Die Klägerin hat behauptet, die Trennung sei bereits Anfang Januar 2006 erfolgt.
Sie hat die Auffassung vertreten, der Beklagte sei gehalten, zur Sicherstellung des Mindestunterhalts seiner Töchter einer Nebentätigkeit nachzugehen.
Sie hat beantragt, den Beklagten zu verurteilen, an sie
1. beginnend mit dem 1.3.2006 Kindesunterhalt für B und M O i.H.v. 100 % des Regelunterhaltbetrages abzgl. des jeweiligen staatlichen Kindergeldes, soweit dies zusammen mit dem Zahlbetrag 135 % des Regelunterhaltbetrages übersteigt, jeweils monatlich im Voraus, spätestens bis zum 3. Werktag eines jeden Monats,
2. Unterhaltsrückstand für die Kinder B und M für die Monate Januar und Februar 2006 i.H.v. 1.164 EUR zu zahlen.
Der Beklagte hat beantragt, die Klage abzuweisen.

**ANGEZEIGTE DATEN:**
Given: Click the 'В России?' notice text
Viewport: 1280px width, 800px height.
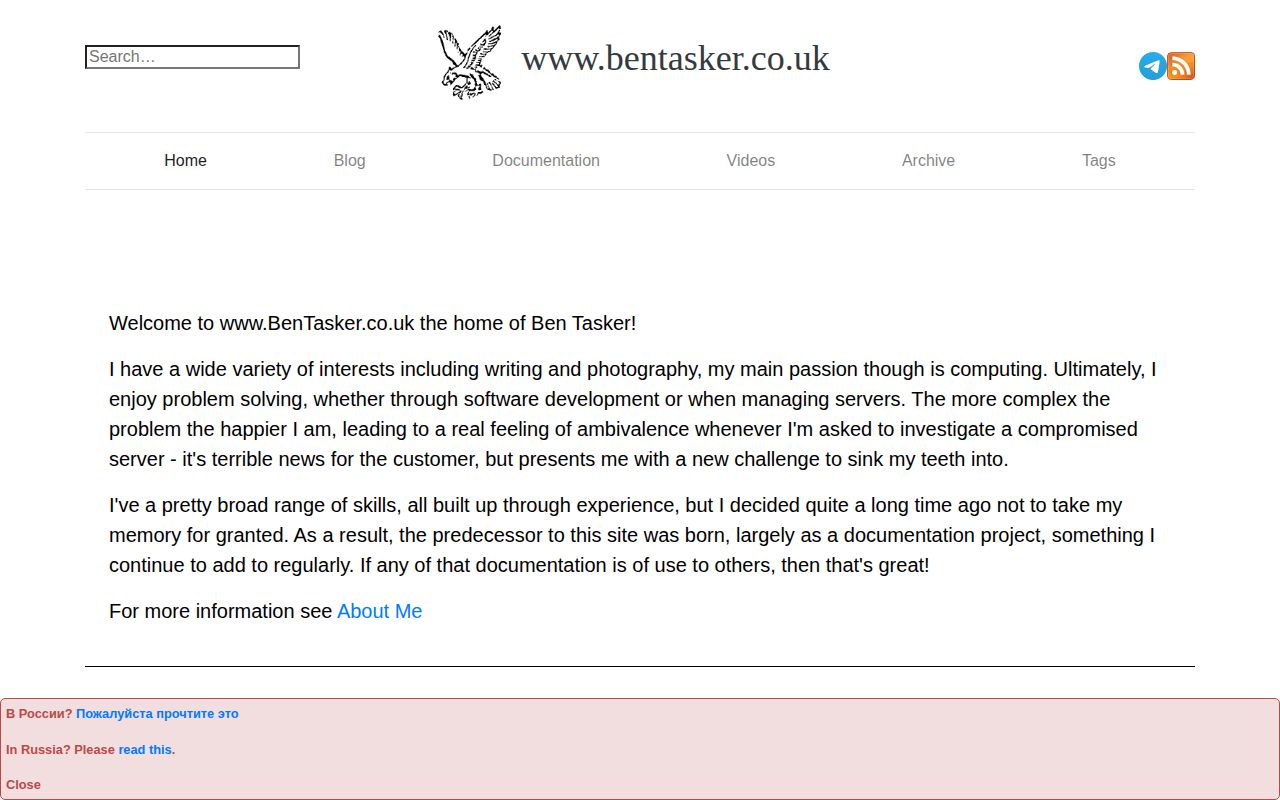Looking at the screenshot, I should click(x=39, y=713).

**AUFGABEN ZUR ÜBUNG:**
• a. Gib den Auszug wörtlich wieder, beginnend bei „Sie hat beantragt, den“ und endend bei „EUR zu zahlen.“.
• b. Wann ist die Trennung laut der Behauptung der Klägerin im Auszug erfolgt?
Die Zeilen stammen aus einer anderen Quelle als der Auszug.

**LÖSUNGEN JE AUFGABE:**
• a.
Sie hat beantragt, den Beklagten zu verurteilen, an sie
1. beginnend mit dem 1.3.2006 Kindesunterhalt für B und M O i.H.v. 100 % des Regelunterhaltbetrages abzgl. des jeweiligen staatlichen Kindergeldes, soweit dies zusammen mit dem Zahlbetrag 135 % des Regelunterhaltbetrages übersteigt, jeweils monatlich im Voraus, spätestens bis zum 3. Werktag eines jeden Monats,
2. Unterhaltsrückstand für die Kinder B und M für die Monate Januar und Februar 2006 i.H.v. 1.164 EUR zu zahlen.

• b. Bereits Anfang Januar 2006.